Calling Sweden an "epidemiological goldmine," Karolinska Institutet (KI) in Stockholm is now undertaking a project to regularly gather information on the health and lifestyles of 500,000 Swedes - as well as blood and urine samples - and use these in a project called LifeGene, which aims at furnishing scientists at universities around the world with data that can help them improve diagnostics, treatments and prevention of human ailments.

"Modern research techniques, new communication technology, advanced and increasingly high throughput laboratory methods, as well as developments in genetics have created unique conditions for studying the origin of disease," stated Nancy Pedersen, professor of genetic epidemiology at Karolinska Institutet and director of the LifeGene project, which was launched at BIO2010 conference held this year in Chicago.


Amounting to Sweden’s largest health related population study, participation in the LifeGene project, which is hosted by KI and approved by the country's national Ethics Review Board, is voluntary and participants are monitored for many years with regular health checks and lifestyle questionnaires.
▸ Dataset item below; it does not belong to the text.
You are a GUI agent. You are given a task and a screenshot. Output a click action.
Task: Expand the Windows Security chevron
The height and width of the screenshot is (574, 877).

Participants' blood and urine samples will be frozen and stored in a gigantic underground facility at KI in Solna, just north of Stockholm. People taking part in the project will also answer general questions about their lives and habits in order for scientists to better understand the links between lifestyle, environment, genes and disease.

By building a data base that follows the development of participants’ health over a long period from birth to 45 years of age, LifeGene will allow researchers at home and abroad to explore the development of diseases such as cancer, diabetes, asthma and heart illnesses.

Other health based population studies mainly comprise individuals over the age of 45 and focus on diseases that normally appear around middle age. Because parents may include their children from birth, the unique LifeGene project will give vital information on diseases that occur early in life. All data collected for the project is to be coded, and LifeGene has pledged never to release information that could lead to the identification of participants.

"Thanks to various health registries and biobanks, the Nordic countries are better equipped than any other to lead the development of disease prevention and improve public health. This requires new and visionary efforts. LifeGene is one such effort," concluded Pedersen.